As the 2015 regular
    session lumbers closer towards its close, at first glance a great collision
    seems in the offing. In order to manufacture a balanced budget as required
    constitutionally, Jindal has said he will accept no tax increases without
    offsets of these, while the Legislature has insisted on building a budget
    dependent upon several such hikes that don’t appear to have enough commensurate
    tax cuts elsewhere. Thus, it looks as if the grand
    bargain would not materialize and one faction would have to overpower
    politically the other in order to stave off large spending reductions that
    no one, for no well-defined reason, seems to want.
But taking
    another glance, perhaps maybe things aren’t so conflicted. It turns out
    that the Jindal Administration generously defines, and appropriately as it
    imposed the condition in the first place, the idea of an “offset” as a
    multi-year concept. Secretary of Revenue Tim Barfield has stated that the period
    in question constitutes not a single year, but five years. Thus, a
    measure that raises taxes immediately, such as HCR 8
    that would suspend into Aug., 2016 business utility sales tax exemptions partially
    to the tune of $103 million in additional revenue, could be offset and then
    some by the impact of HB 828,
    which erases the corporate franchise tax over five years that by then would
    grow to a forecast
    $912.5 million, even though the next year’s forgone revenue totals only
    $36.5 million.
However, the
    problem is to date there simply aren’t enough of these to go around. HB 624,
    which mindlessly would lop off 20 percent of certain corporate tax breaks
    would raise an extra $970
    million over the next five years, and HB 629,
    which equally thoughtlessly pares 20 percent off credits to be used against
    income and franchise taxes (if passed with HB 828 this figure would
    decrease) siphons $1.107
    billion more from the economy over five years.
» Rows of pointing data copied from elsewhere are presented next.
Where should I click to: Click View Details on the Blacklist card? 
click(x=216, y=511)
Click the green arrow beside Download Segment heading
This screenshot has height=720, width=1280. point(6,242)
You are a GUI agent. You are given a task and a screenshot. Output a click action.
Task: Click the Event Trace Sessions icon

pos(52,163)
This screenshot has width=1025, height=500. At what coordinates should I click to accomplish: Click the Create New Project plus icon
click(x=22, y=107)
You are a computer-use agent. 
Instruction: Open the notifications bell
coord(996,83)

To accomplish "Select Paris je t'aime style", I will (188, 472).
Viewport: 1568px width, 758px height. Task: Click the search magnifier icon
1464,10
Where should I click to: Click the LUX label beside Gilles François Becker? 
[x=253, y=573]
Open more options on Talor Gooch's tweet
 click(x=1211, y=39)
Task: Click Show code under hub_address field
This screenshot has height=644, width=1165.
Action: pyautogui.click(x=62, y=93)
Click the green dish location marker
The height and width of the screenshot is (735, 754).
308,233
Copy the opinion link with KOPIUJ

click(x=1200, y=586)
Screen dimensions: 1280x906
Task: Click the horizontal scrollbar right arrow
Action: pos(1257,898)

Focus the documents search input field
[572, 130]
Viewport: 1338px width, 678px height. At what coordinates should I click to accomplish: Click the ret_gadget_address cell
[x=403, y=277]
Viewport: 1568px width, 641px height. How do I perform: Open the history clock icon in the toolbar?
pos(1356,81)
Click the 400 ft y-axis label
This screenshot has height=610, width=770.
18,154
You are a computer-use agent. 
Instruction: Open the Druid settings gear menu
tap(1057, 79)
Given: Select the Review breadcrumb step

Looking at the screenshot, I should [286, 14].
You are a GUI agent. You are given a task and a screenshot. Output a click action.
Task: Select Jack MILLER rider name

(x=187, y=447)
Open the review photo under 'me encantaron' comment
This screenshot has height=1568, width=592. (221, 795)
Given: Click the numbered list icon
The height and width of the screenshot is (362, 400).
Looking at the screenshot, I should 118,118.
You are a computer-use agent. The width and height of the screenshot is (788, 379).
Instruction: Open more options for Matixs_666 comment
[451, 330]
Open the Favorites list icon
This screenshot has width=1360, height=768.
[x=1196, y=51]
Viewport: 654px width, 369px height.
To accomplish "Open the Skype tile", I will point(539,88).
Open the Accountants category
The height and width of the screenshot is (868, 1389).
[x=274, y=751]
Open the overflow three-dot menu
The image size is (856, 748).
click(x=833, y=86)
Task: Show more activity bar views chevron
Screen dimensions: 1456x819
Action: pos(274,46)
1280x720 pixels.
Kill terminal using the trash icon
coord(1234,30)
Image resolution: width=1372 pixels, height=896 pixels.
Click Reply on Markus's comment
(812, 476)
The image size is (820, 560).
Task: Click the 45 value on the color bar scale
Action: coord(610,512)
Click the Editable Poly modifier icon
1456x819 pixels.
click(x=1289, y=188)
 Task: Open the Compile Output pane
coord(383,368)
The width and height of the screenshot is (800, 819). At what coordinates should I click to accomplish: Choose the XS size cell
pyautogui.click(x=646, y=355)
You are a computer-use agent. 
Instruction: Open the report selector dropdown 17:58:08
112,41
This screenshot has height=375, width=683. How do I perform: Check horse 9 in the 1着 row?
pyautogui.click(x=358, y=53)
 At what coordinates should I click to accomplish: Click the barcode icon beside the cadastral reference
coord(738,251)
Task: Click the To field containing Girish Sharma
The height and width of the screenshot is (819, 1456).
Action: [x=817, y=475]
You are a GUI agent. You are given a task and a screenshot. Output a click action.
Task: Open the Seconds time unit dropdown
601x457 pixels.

With a figure of around $1.5
    billion in arrears after the most recent
    Revenue Estimating Conference declaration to keep spending at a
    standstill level for the affected unprotected areas of the budget subject
    to cutting, clearly offsets come up short, making them subject to a Jindal
    veto.
Perhaps of
    more immediate concern should be that bills like HB 624 and HB 629 were
    passed extra-constitutionally, not garnering the necessary two-thirds votes
    in the House to repeal a tax. Here, representatives
    cling to a faulty interpretation of the law out of the belief that their
    bravado will discourage any challenge to that, as assumption which will
    prove mistaken if they continue this course. The fallback plan then depends
    upon any adverse court ruling not to come prior to a special session at the
    start of next year inevitably called by a new governor in order then to
    deal with it. This assumes that the proponents of this approach could
    somehow get the 70+ affirmative votes in the House to override an expected Jindal
    veto in the first place, the level they could not rig the first time
    around.
Yet instead of
    taking these risks, the much more and eminently sensible approach would be
    to convert these bills into resolutions like HCR 8, which require only
    simple majorities to pass. Add in the likes of HB 119,
    which increases cigarette taxation by 32 cents a pack and did receive the
    needed two-thirds margin in the House (although there’s an offset bill
    for that as well), and the one-year bump in taxation does not exceed
    the five-year decline solely from HB 828 and meets the immediate revenue
    needs given the levels of spending that the Legislature seems sacred and
    bound to allow.
Besides
    achieving constitutional standards and conforming to Jindal’s requirements,
    reliance mainly on temporary tax boosts would not try to put into statute
    an uncoordinated, half-baked approach to tax policy. The predictable
    special session of next year could look at the issue holistically,
    determining the appropriate necessity of spending in the state, deciding
    which revenue measures to embed, and what exceptions to these make the most
    sense for economic development, rather than extend or attenuate at the
    margins a system best described as irrational, put together over decades to
    meet discrete constituencies at specific times with no thought to the
    overall picture. Any constitutional amendments as part of this could go up
    for vote on the spring election date, and any adjustments to all items if
    required made during the regular session to have a sane fiscal structure in
    place for the FY 2017 budget.
This roadmap
    seems so obvious that any continued movement by legislators on their
    present trajectory suggests, even among some alleged conservative
    Republicans who said one thing until recently but whose febrific urge to
    jack up taxes says another thing, a simple lust for more revenues taken
    from the people to spend on more things without doing the hard work of
    making choices best suited for economic development and the safeguarding of
    the citizenry’s liberty. Hopefully, better sense will overtake them in
    these last two weeks of the session.